Видит бог, спустя четыре года после автокатастрофы он начал поглядывать по сторонам, честно пытаясь найти женщину, о которой мог бы заботиться. Претенденток, едва стало известно, что он немного оправился, оказалось хоть отбавляй. Холостяку трудно избежать бесконечных приглашений от соседок, действующих из самых лучших побуждений, особенно если он живет в непосредственной близости от бурных центров гостеприимства, таких, как Ньюпорт-Бич или Лагуна-Бич. Майк Килкуллен отважился побывать на вечеринках вдоль всего побережья от Сан-Диего до Лос-Анджелеса, не обращая внимания на настроение и считая своим долгом не превратиться в отшельника.

Он даже завязал несколько романов – осмотрительных, добропорядочных и вполне приличных, но ни один из них не перерос в эмоциональную привязанность.

Скорее рано, чем поздно, любая попытка перевести эти знакомства на уровень, отличный от обычного времяпрепровождения, влечения или физической страсти, проваливалась, чахла и увядала.

К тому времени, как Джез окончила церковную школу, Майк Килкуллен вынужден был признать, что его чувство к женщине похоронено вместе с Сильвией. Всю силу своей любви он перенес на Джез, не забывая и старших дочерей и стремясь к тому, чтобы они как можно больше времени проводили на ранчо. Отец пытался установить с ними те отношения, которые связывали их до развода. Надежды тут было мало, учитывая влияние Лидии на дочерей, но Майк не отступал, каждую осень со всем семейством приглашая их на фиесту.

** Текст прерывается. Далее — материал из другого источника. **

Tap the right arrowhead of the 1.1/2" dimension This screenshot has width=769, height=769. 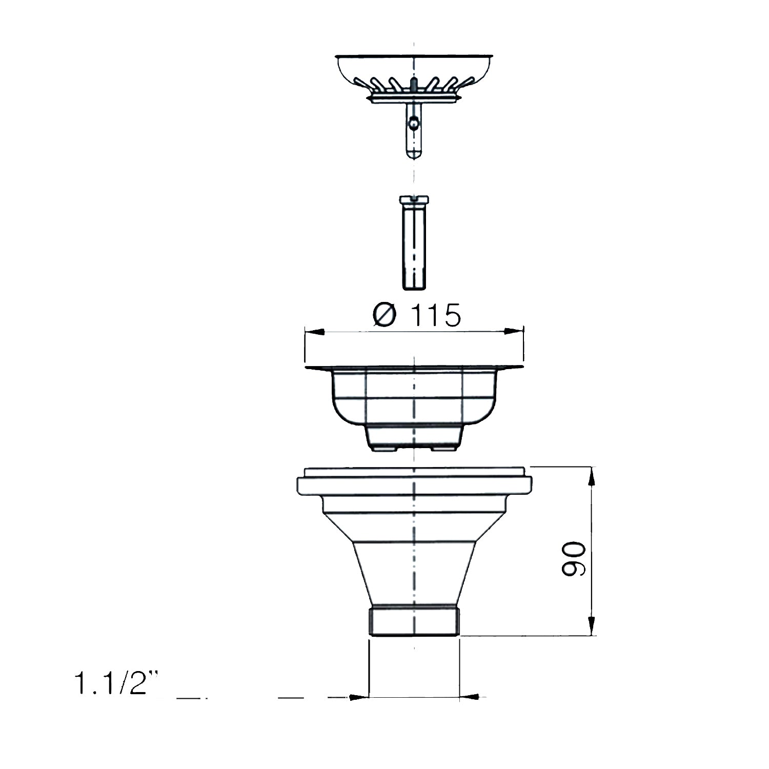470,697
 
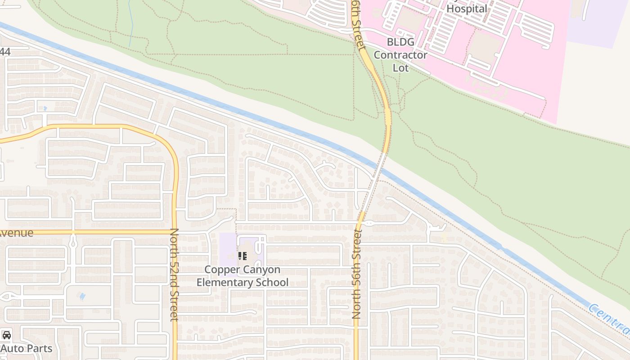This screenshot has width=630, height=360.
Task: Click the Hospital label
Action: pos(467,9)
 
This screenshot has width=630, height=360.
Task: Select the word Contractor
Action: pos(400,55)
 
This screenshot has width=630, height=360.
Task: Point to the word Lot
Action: pos(400,68)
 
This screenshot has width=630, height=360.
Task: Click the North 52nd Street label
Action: pos(175,274)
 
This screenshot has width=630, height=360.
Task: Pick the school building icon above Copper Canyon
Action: pos(243,256)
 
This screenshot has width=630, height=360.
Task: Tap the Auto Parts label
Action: pos(27,348)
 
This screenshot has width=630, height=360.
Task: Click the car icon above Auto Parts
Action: pos(6,335)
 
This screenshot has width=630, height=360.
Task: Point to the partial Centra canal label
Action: pos(609,318)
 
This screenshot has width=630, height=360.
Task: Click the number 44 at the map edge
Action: pos(5,52)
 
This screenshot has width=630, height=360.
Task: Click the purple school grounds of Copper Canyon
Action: pos(228,250)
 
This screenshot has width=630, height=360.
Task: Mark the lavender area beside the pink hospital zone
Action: pos(594,22)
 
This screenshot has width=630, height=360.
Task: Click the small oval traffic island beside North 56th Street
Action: pos(369,223)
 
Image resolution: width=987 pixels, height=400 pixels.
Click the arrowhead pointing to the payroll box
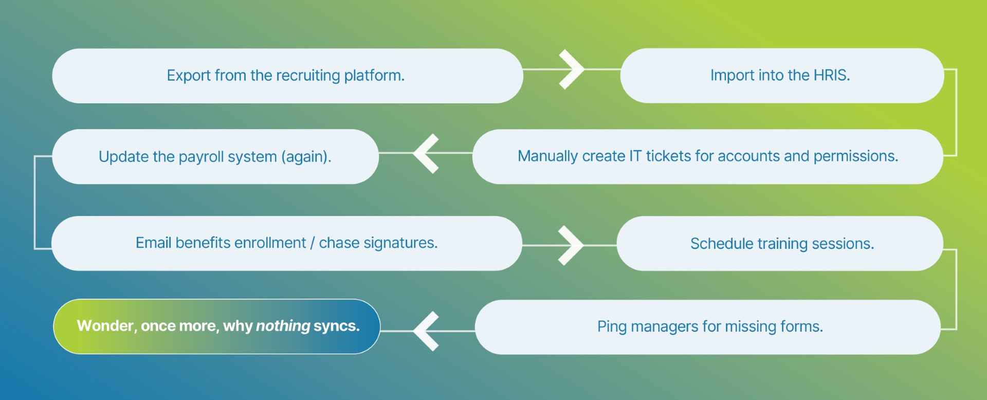pos(426,153)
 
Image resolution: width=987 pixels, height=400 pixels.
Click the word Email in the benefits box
pos(153,243)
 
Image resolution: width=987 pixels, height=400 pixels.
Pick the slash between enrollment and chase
pos(312,243)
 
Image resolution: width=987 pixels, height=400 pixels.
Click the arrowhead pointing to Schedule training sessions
pos(571,245)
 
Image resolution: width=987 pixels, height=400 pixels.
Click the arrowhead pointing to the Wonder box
pos(426,331)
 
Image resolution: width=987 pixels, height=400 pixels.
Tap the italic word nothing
pos(283,326)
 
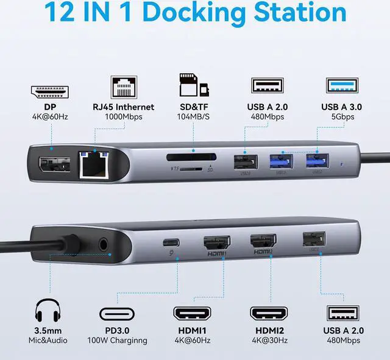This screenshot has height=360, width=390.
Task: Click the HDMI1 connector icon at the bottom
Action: coord(193,313)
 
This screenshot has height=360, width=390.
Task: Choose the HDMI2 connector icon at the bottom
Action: coord(268,313)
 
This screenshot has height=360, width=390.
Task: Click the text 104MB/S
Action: coord(193,117)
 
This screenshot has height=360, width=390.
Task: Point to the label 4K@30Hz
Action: coord(268,340)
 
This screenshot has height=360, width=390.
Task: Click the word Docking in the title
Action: coord(190,13)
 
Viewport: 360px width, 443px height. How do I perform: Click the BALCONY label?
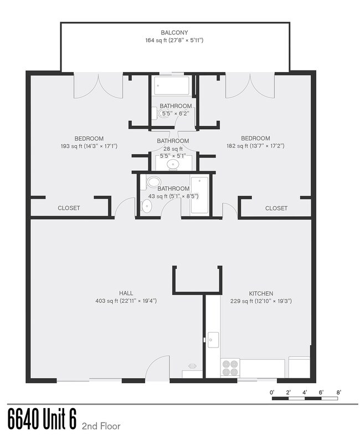tap(174, 33)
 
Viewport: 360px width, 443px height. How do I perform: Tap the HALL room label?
tap(126, 293)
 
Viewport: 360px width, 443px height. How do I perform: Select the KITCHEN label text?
tap(261, 293)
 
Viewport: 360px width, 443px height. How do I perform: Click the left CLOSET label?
tap(69, 208)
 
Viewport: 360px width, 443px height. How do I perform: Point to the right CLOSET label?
tap(276, 208)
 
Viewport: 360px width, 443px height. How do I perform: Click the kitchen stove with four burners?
tap(230, 368)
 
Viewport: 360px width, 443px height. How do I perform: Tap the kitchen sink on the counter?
tap(213, 340)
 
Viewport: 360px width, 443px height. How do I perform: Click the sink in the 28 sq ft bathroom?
tap(172, 164)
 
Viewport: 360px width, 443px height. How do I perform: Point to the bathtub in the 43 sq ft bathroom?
tap(199, 195)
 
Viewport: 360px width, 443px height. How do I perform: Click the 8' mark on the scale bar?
tap(338, 392)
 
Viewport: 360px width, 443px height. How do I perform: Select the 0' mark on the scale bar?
tap(272, 392)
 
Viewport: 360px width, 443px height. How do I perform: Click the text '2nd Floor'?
tap(101, 426)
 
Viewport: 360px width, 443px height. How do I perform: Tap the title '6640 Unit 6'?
tap(42, 419)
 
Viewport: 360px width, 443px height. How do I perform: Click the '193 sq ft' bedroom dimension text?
tap(89, 146)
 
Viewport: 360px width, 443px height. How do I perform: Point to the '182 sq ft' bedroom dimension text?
tap(256, 146)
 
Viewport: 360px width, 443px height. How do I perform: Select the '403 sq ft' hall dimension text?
tap(126, 301)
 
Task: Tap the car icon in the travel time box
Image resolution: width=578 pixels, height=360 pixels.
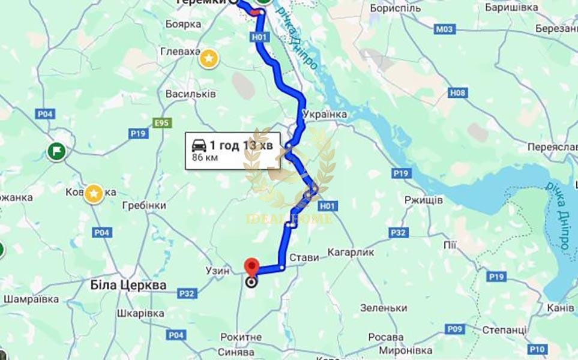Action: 197,145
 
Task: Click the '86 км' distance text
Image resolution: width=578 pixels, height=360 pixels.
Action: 204,158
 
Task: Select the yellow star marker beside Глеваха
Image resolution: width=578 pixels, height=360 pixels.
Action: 208,58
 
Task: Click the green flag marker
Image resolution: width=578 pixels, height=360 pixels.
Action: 56,150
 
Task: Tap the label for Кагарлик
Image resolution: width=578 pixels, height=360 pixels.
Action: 351,252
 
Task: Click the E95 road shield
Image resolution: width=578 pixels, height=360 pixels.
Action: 161,122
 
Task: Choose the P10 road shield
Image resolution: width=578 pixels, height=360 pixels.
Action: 538,349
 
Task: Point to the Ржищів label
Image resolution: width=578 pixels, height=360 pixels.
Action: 423,199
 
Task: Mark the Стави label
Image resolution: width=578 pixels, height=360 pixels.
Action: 304,257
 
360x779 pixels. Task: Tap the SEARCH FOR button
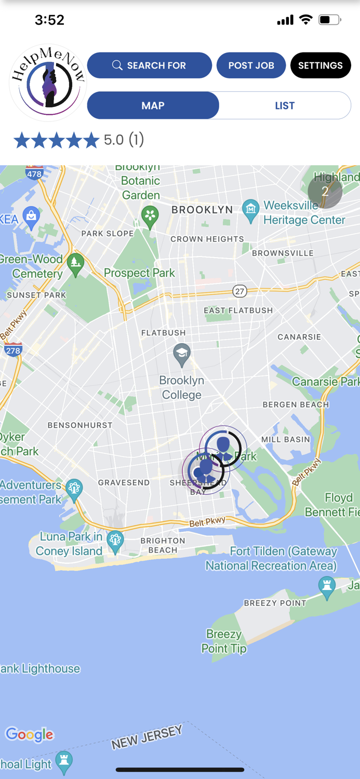[x=150, y=65]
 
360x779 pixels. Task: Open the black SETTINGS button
[x=320, y=65]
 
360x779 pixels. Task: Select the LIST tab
[x=285, y=105]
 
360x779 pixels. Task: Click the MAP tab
[x=153, y=105]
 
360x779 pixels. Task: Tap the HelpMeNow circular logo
[x=48, y=82]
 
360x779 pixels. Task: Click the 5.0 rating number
[x=114, y=140]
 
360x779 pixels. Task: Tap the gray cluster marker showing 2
[x=325, y=191]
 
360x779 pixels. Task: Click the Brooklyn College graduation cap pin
[x=181, y=354]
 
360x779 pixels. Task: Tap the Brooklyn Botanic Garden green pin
[x=150, y=216]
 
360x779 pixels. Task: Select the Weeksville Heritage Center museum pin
[x=251, y=210]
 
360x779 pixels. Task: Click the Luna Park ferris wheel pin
[x=115, y=540]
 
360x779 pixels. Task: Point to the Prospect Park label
[x=139, y=273]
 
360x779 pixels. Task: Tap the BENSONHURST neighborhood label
[x=80, y=425]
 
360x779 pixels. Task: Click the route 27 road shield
[x=239, y=291]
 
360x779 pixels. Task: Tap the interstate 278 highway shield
[x=13, y=351]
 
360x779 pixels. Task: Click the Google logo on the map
[x=30, y=734]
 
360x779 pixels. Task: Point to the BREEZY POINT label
[x=275, y=603]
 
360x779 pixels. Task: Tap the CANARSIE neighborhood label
[x=299, y=337]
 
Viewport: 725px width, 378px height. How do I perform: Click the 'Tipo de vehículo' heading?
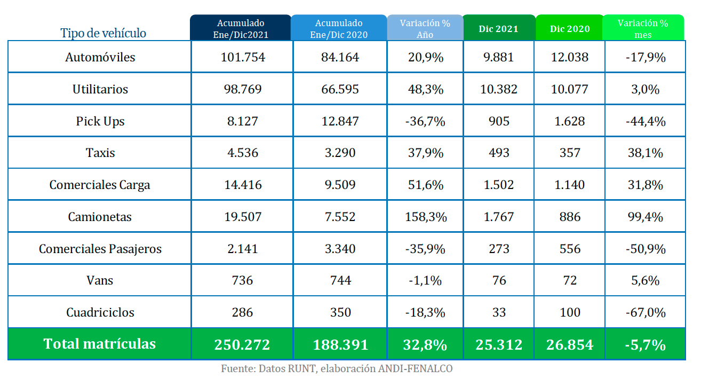[103, 33]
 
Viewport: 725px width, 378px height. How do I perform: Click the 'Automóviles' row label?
[100, 57]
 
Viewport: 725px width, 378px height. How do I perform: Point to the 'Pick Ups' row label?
[100, 122]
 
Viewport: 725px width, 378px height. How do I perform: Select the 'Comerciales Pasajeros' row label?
[100, 249]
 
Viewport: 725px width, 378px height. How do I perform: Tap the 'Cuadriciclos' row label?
[100, 312]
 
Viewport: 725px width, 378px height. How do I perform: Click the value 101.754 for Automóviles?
[243, 57]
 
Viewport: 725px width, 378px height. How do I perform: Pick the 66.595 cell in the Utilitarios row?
[340, 89]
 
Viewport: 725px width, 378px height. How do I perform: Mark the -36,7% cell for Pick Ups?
[425, 122]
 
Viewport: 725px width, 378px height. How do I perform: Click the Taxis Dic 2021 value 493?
[499, 153]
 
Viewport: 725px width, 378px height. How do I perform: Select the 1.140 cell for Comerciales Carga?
[569, 185]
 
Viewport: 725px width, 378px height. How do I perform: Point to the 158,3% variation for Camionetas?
[426, 217]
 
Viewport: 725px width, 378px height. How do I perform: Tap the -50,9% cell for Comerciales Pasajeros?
[646, 249]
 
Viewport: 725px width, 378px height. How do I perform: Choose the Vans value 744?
[340, 280]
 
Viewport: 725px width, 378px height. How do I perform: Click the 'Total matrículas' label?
[100, 344]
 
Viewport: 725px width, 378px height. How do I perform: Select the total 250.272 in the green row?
[242, 345]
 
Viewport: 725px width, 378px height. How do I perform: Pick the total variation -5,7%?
[645, 345]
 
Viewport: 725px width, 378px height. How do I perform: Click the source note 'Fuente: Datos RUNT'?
[268, 369]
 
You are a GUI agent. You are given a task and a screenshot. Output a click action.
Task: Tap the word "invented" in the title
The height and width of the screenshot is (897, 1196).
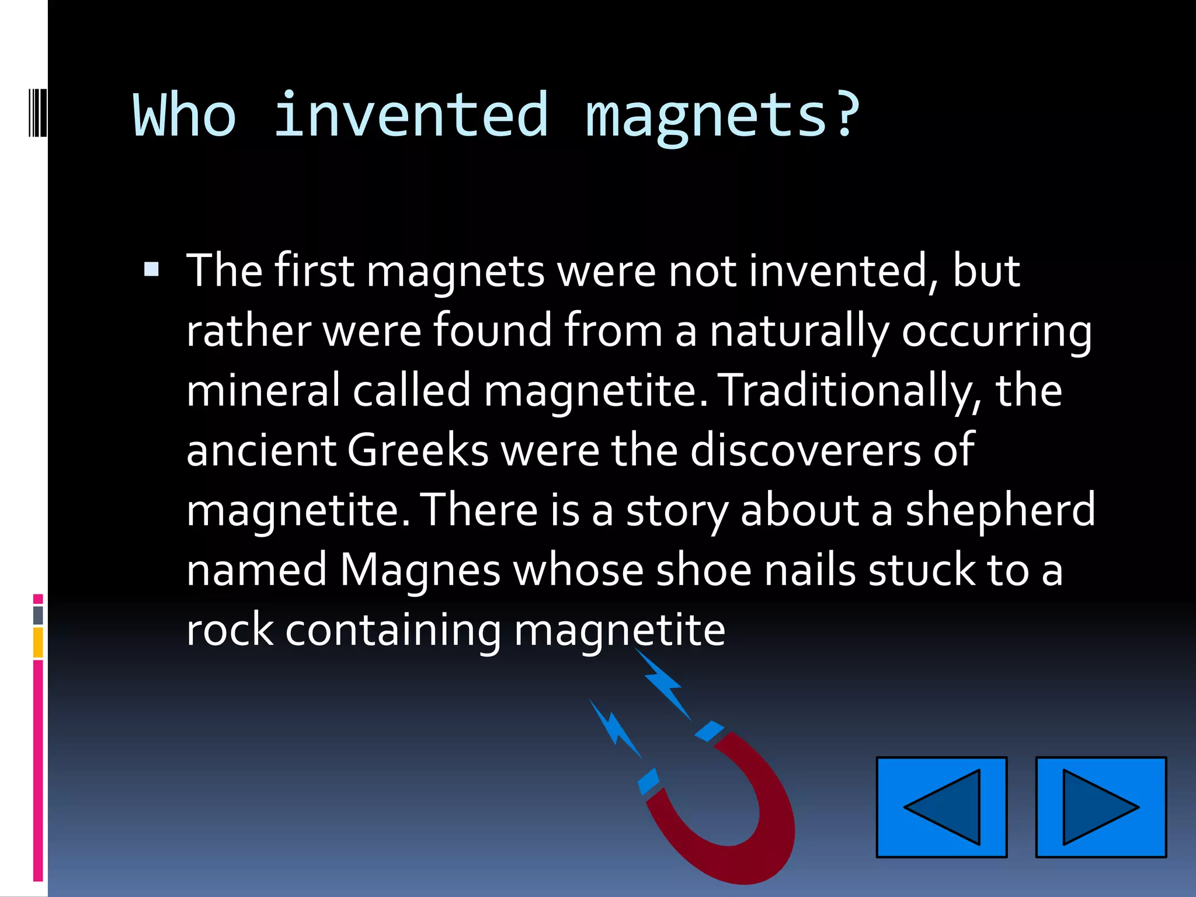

Как признавался сам Майк, выруливая с ранчо и устремляясь по шоссе, с каждым ушедшим годом ранчо Килкулленов приобретало для него все большую ценность, его сохранность и целостность становились целью жизни. Со стороны шоссе ему было видно, что все пространство вокруг превратилось в бесчеловечное, исполинское, безжалостное скопление домов, дорог и официальных зданий – сотворенная человеком машина для производства денег, оскверняющая своим дыханием и океан, и горы на границе. Эти ублюдки превратили рай в место для парковки, думал он с яростью, отвергая предложение за предложением, касающиеся его собственности. Где-нибудь, господь свидетель, им придется остановиться!


Джез была подавлена тем разочарованием, которое возникло у нее после первого же года обучения в Центре искусств, хотя и понимала, что для профессионального мастерства ей необходима техническая подготовка. Мало ли какая проблема возникнет перед ней на задании – она должна уметь справиться с любой.

Она поступила в эту школу, уверенная, что легко одолеет чисто техническую сторону дела, поскольку умеет уже так много, прошла путь от простейшего фотоаппарата до более сложного, прочла все, что только подворачивалось под руку, и сделала массу снимков. Люди хвалили ее работу, называли ее одаренной, правда, профессионалов среди них не было.

Джез понимала, что она всего лишь любитель, увлеченный человек и что рядом с ней нет никого, кто мог бы ее поправить. Знала, что ей необходимы учителя, которые помогут ей найти себя, для того и нужна школа со множеством классов, где учат делать снимок, не глядя в глазок видоискателя, учат так фокусировать внимание на движущейся цели, чтобы оно превратилось в автоматизм, где всем студентам разрешено делать портреты друг друга в свободном стиле, с одним лишь условием – подчеркнуть характер объекта.

Правда, все эти хитрости студенты познавали уже на старших курсах, первый же год Джез провела за изучением основ, как будущий автомеханик, еще ни разу не заглянувший в ходовую часть автомобиля. Она научилась в темноте заправлять и извлекать пленку в любом фотоаппарате, а инструктор, стоя рядом, засекал время, изучила азы техники работы в темной комнате, хотя дома в течение долгих лет проводила в ней бесконечные часы.